Sour neuronal signalling attenuates macrophage mediated liver injury.

Background: Liver injury, a common pathophysiological basis of various liver diseases, is associated with inflammation. Hepatic nerves regulate inflammation. However, the specific signals that trigger inflammation and methods to treat inflammation by targeting nerves remain unknown.

Methods: First, we constructed an animal model to detect the effect of sour stimuli on liver ischemia and reperfusion injury (IRI) in mice. Next, we analyzed the altered gene expression of neurons during liver IRI by single-cell sequencing. In additional, we explored the mechanism of sour stimuli on liver IRI in mice. Finally, we designed clinical trials to explore the effect of sour stimuli on liver IRI during hepatectomy.

Results: In this study, single-cell sequencing data from the liver and celiac ganglion showed that TAFA2 was induced in neurones during liver IRI, whereas sour stimuli decreased TAFA2 production and liver injury. In vivo studies showed that TAFA2 ablation and specific knockdown in neurones reduce liver injury. Using FLAG-tagged TAFA2, we found that TAFA2 interacted with Chemokine C-C-Motif Receptor 2 (CCR2) and promoted macrophage activation, consistent with RNA sequencing data showing that TAFA2 induced the expression of inflammatory genes in wild-type macrophages, but not in CCR2 knockout macrophages. Moreover, patients exposed to sour stimuli exhibited less severe liver IRI during hepatectomy.

Conclusions: Our results reveal a neuroimmune interaction in which neurones derived TAFA2 recruit CCR2+ macrophages to the liver and trigger liver injury, which is at least partly reduced by sour stimuli nerve signalling, which is related to acid with low pH. Our findings provide new insights into the brain-liver axis and therapeutic perspectives for liver injury.
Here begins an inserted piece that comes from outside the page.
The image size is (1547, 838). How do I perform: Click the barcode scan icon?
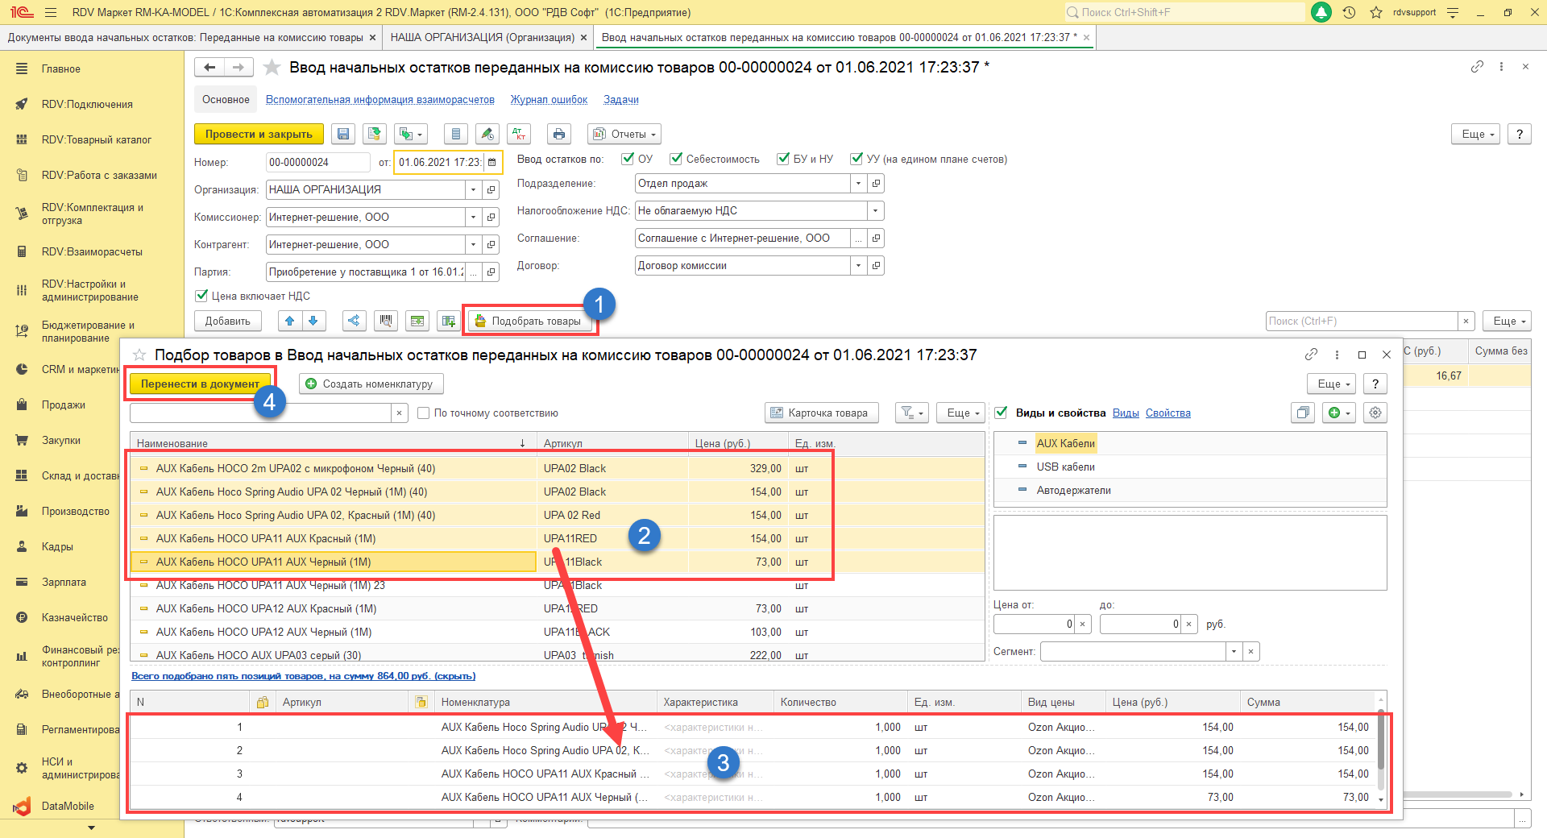click(x=386, y=321)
Clinical Trial Number: This clinical trial was registered with the Chinese Clinical Trial Registry (ChiCTR2400088096) IMPACT AND IMPLICATIONS: ● This study clarified that sour stimuli, which is related to acid (low pH value), is at least partly responsible for reducing human and mouse liver ischemia and reperfusion injury through nerves, and confirmed the important role of brain-liver axis in liver ischemia and reperfusion injury.● This study found that brain-liver axis to increase liver ischemia-reperfusion injury through the secretion of TAFA2 protein, and proved that TAFA2 protein mediated liver ischemia-reperfusion injury through the recruitment and activation of macrophages.● This study found that CCR2 is the receptor for TAFA2 protein, and TAFA2 and CCL2 produce a different transcriptional profile by RNA sequencing.